Quality Improvement/Patient Safety: Subspecialty-specific QI: see specialties above
QI 3: Subspecialty-specific QI & Patient Safety
Sandhya S. Brachio, MD (she/her/hers)
Assistant Professor of Pediatrics
Columbia University Vagelos College of Physicians and Surgeons
New York, New York, United States
The prevalence of S. aureus (SA) infections in the NICU has ranged from 0.4-3.7% with an incidence ranging from 44.8-300 infections per 1000 infants. In addition to lower birthweight, prematurity, and invasive devices, colonization with S. aureus is an important risk factor for infection in neonates. Hand hygiene is the standard of care globally and considered the most important infection prevention and control measure to prevent hospital-acquired infections. Artificial nails, watches and rings with stones can be colonized with pathogens and impede effective hand hygiene, and long sleeves from clothes and white coats can become contaminated and lead to patient-to-patient transmission.
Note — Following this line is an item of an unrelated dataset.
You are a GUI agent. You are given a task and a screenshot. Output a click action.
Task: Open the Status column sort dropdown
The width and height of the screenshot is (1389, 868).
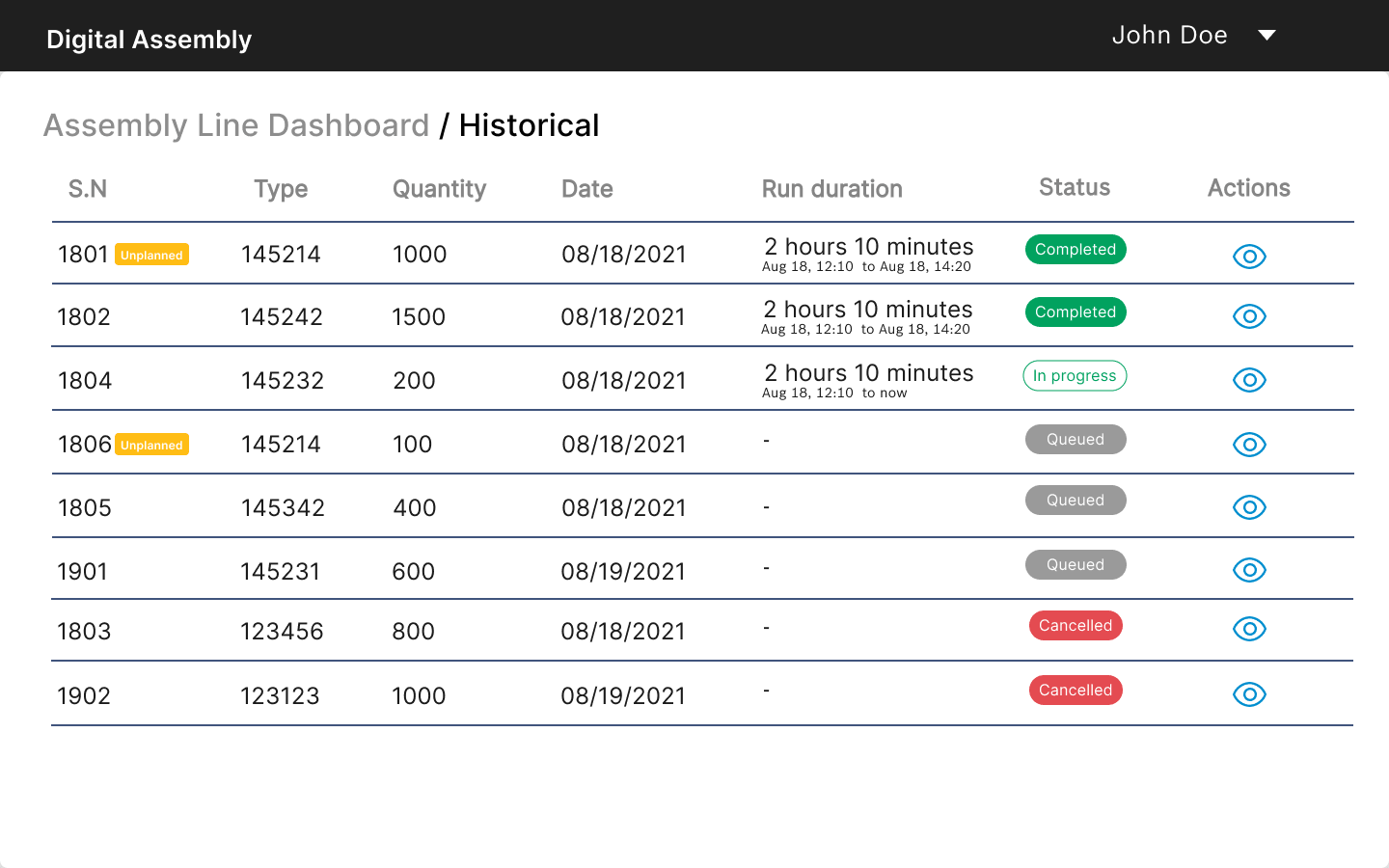[1074, 188]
Bare Below the Elbow (BBE) practices can reduce infection risk.
Objective:
To track methicillin-resistant and methicillin-susceptible SA (MRSA, MSSA) colonization rates and environmental pathogen burden before and after implementation of BBE practices in the NICU to assess impact on colonization burden.
Design/Methods:
Our NICU is a regional perinatal center in New York City with 58 beds dedicated to general neonatal intensive care. The majority of beds are in an open pod layout; there are four isolation rooms. Our standard practice is to obtain nasal mucosal swabs biweekly for all patients to identify MSSA and MRSA isolates. This informs cohorting and decolonization practices. In May 2022, we implemented BBE practices in the NICU (Figure 1). Key stakeholders in development of these policies included NICU physician and nursing leadership, hospital epidemiologists, and environmental services. We continued routine screening for MSSA and MRSA on a biweekly basis. We also performed environmental ATP testing, an indicator of pathogen burden, on high touch surfaces.
Results:
Prior to initiation of BBE practices in our NICU, Figure 2 shows a median S. aureus colonization burden of 21.8%, with 12.5 total cases of any SA and 4 new MSSA cases every two weeks. After initiation of BBE practices, we demonstrate a shift with a new median SA colonization burden of 14.5%, with 8 total SA cases and 3 new cases of MSSA every two weeks. MRSA colonization burden remained stable at 3.4%. Average daily census in the NICU was identical before and after implementation. Environmental testing revealed an improvement in pathogen burden after implementation (Figure 3).
Conclusion(s):
BBE practices in the NICU can decrease SA colonization burden in the NICU. This can be a critical infection prevention measure to reduce risk in vulnerable neonates.